Orgeron and offensive coordinator Steve Ensminger tried to start and restart the offense with the two freshman quarterbacks at their disposal: TJ Finley and Max Johnson.

Bless their young hearts, they are not what Tigers need. Myles Brennan is what the Tigers need, but he’s only slightly closer to returning to the field than Joe Burrow. You could have imagined Brennan outdoing mediocre Mond, but you play with who you have and do what you can with them. Just ask the Denver Broncos, without a quarterback, as they prepare to face the New Orleans Saints on Sunday.

That said, one has to wonder how effective Brennan really could have been behind an offensive line that melted like a sandcastle at high tide against the Aggies’ headhunting defense, which was credited with three sacks and nine quarter hour.

The LSU running game was similarly smothered, totaling just 36 yards on 25 carries. It is gaining ground by the dropper, 1.4 meters per stroke, while the TJ / Max firm has passed for a respectable 231. It is not impossible to keep a defense out of your backfield with this kind of. imbalance (this worked pretty well for Mississippi State vs.
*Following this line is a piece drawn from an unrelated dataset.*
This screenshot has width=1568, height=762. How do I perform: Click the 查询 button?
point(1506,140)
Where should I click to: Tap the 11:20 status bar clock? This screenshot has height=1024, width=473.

LSU), but it’s often not a winning game.

With Brennan stubbornly not galloping up the hill to save the Tigers, the question for the week ahead will be whether Johnson or Finley – who got an earhole from Orgeron after throwing a pick-six from the third quarterback that went 20-0, Basically ending the game with 19 and a half minutes remaining – is expected to start against No.1-ranked Alabama.

Here’s a better plan: When the Crimson Tide knocks on the door on Saturday, the entire state of Louisiana should pretend no one is home. Bama might believe it. He knows that normally most of us are usually in Orange Beach or Destin, anyway.

Even the Tigers’ previously laudable special teams have let them down. Cade York had a 34-yard field goal down and left the mark in the second quarter. Then when LSU had the Aggies on the run, forcing a punt after a third and a 32 of their 9, said kick rebounded and bit Arik Gilbert in the leg as he tried to flee the ball.

Ed Orgeron: LSU must 'call for better plays' as blocking issues continue to lose to Texas A&M

Throughout LSU’s 20-7 loss to Texas A&M, the Tigers’ offensive line struggled with blitz packs, putting constant pressure on quarterbacks TJ Finley and Max Johnson.

Alas, young Arik, sometimes the ball finds you. Especially in a season like this.

LSU’s biggest problem, however, was the offensive line. The Tigers’ problems there put the attack on a downward spiral just as the rightly criticized defense is showing signs of life. Whichever way you slice it up, it’s hardly a pretty picture as the Tigers will likely face the top two teams on their calendar: Alabama at home (what’s a home game?) And Florida on the road.

Speaking of Saturday night, LSU only had one offensive lineman signed up for the 2020-2021 signing class. The Tigers still have three slots in this class. More offensive, good linemen must be recruited.

Online play on both sides of the ball (the Tigers ditched Mond for just their third sack this season) is a big reason Texas A&M is 6-1 and at the heart of the college football playoff hunt in the # 5 from last week’s initial. rankings. But the Aggies, who lost 52-24 to Bama on Oct. 3, really aren’t all that. They have the defense of a contender but do not have enough playmakers in attack.

Difficulty playing on offense is something LSU can relate to now.

What Ed Orgeron, LSU had to say about TD reversal, TJ Finley, more after loss to Texas A&M

LSU never felt out of it, but the Tigers never managed to put themselves in a position to win it either.

“We couldn’t find a rhythm,” said Orgeron. “We went with Max to do some quarterback runs, but we couldn’t block.

“We have a lot of young players who have to learn to play. We must continue to fight.

Unlike the 48-11 loss to Auburn last month, the Tigers did fight.

But bewildering signals, whatever they are, outweigh this fight, just as the season is reaching its most difficult level.